Note: This is an encore post from 2013.

Cats have nine lives. People often experience second or third acts in their lives or careers. Some homes have multiple lives as well, like Villa Aurora, which has experienced three diverse lives, bringing knowledge and refuge to those who come through its doors. Opened in 1928, the Villa began life as a Los Angeles Times Demonstration Home, later housed German Jewish expatriates Lion and Maria Feuchtwanger, and now serves as residence for fellowship artists from around the world to freely create new works.

In the Oct. 1, 1926, Los Angeles Times, Santa Monica Judge Arthur A. Weber, George W. Ley, Edward Haas, and other investors announced they had spent $3 million to acquire 847 acres overlooking the Pacific Ocean over what was then called Beverly Boulevard (now Sunset Boulevard), not far from Ocean Highway, to establish Miramar Estates. Their development would offer homes reminiscent of the Mediterranean because of the property’s gorgeous panoramic views that resembled those of Naples or Nice. Mark Daniels, former assistant secretary of in the Interior, superintendent of national parks, and renowned Los Angeles architect of what is now Hotel Bel-Air, the clubhouse of Hollywood Riviera Beach Club, and many Bel-Air homes, was hired to design homes in the development.

While MGM director Robert Z. Leonard bought one of the $10,000 lots and constructed a home in Miramar, homes were slow to sell. In the summer of 1927, the developers persuaded the Los Angeles Times to come in with them and build a gorgeous $100,000, 6,700-square-foot demonstration home in the development, one to show off elegant Mediterranean/Spanish architecture and luxurious furnishings provided by local designers and businesses, to lure visitors and buyers to the area.

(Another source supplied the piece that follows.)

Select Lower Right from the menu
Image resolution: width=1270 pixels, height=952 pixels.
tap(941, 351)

In effect, The Times would provide more than nine months advertorial space to promote the beauty and exclusiveness of Miramar Estates to its readers, pushing the comfort, elegance, beauty, decoration, harmony and character of the building and site.

Elaborate groundbreaking ceremonies were held Aug. 28, 1927, with speakers like Seward Simons of the Los Angeles Chamber of Commerce, acting Los Angeles Mayor William Bonelli, Santa Monica Mayor Herman Michel, Irving Smith, Los Angeles Times advertising manager, representatives from the Los Angeles Realty Board, and Pacific Electric, along with special performances by local music hall performers and Spanish dancers.

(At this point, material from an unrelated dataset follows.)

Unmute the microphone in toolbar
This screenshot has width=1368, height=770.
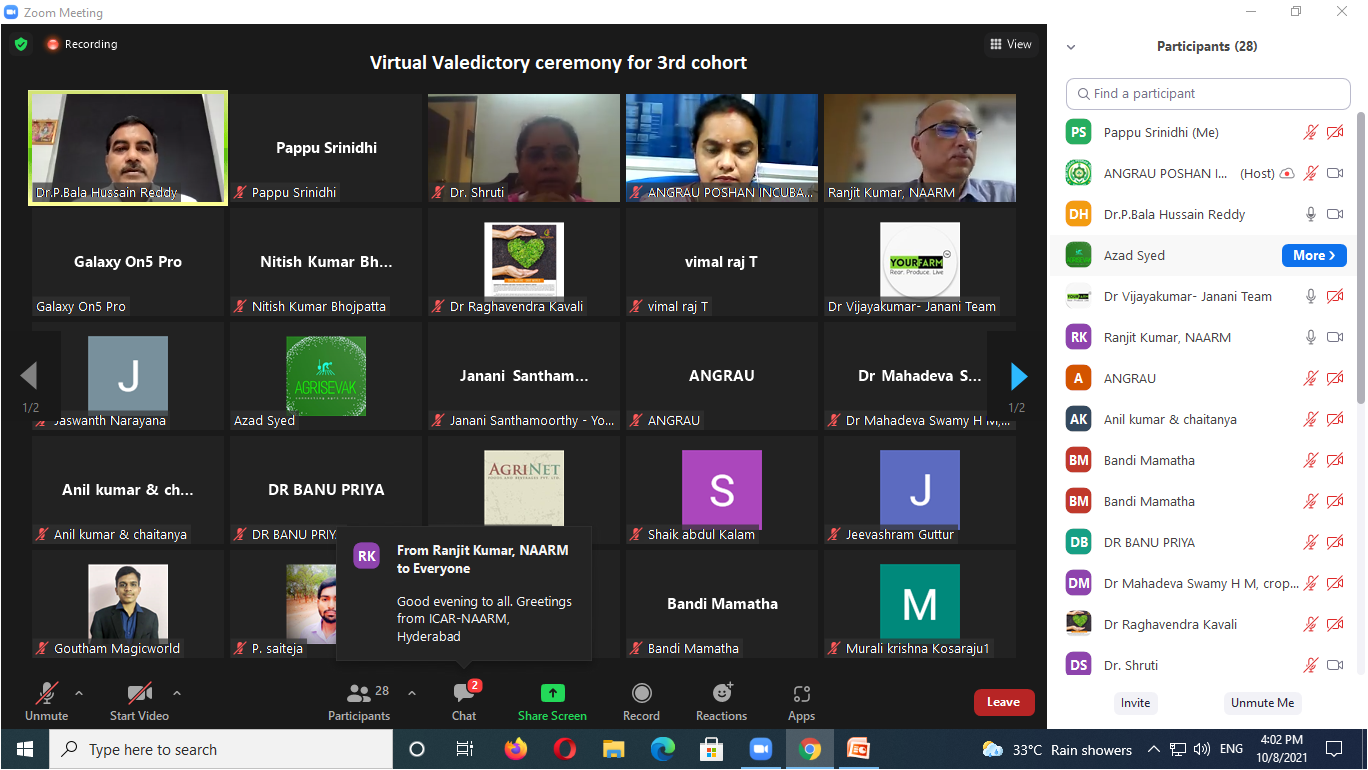click(46, 694)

The Times announced that the purpose of the demonstration home was “to embody in every detail and appointment the best in material and workmanship that human ingenuity and artistic sense have been able to devise…. It will be a master dwelling especially adapted to the Southern California climate to California conditions and will be built on a typical California site.”

The paper began running weekly stories detailing the construction process of the 520 Paseo Miramar home, managed by contractor Ley Constructors, Inc.: reporting on everything from receiving permits, grading, laying foundations, raising the frame, adding sewers, electricity, painting, furnishings, etc. Besides updates in the paper, visitors could tour the site every Sunday during construction. The occasionally pretentious stories promoted the professional work by each vendor, designer, or provider, noting how middle-class readers could adopt or adapt each of these steps in construction of their own dream homes.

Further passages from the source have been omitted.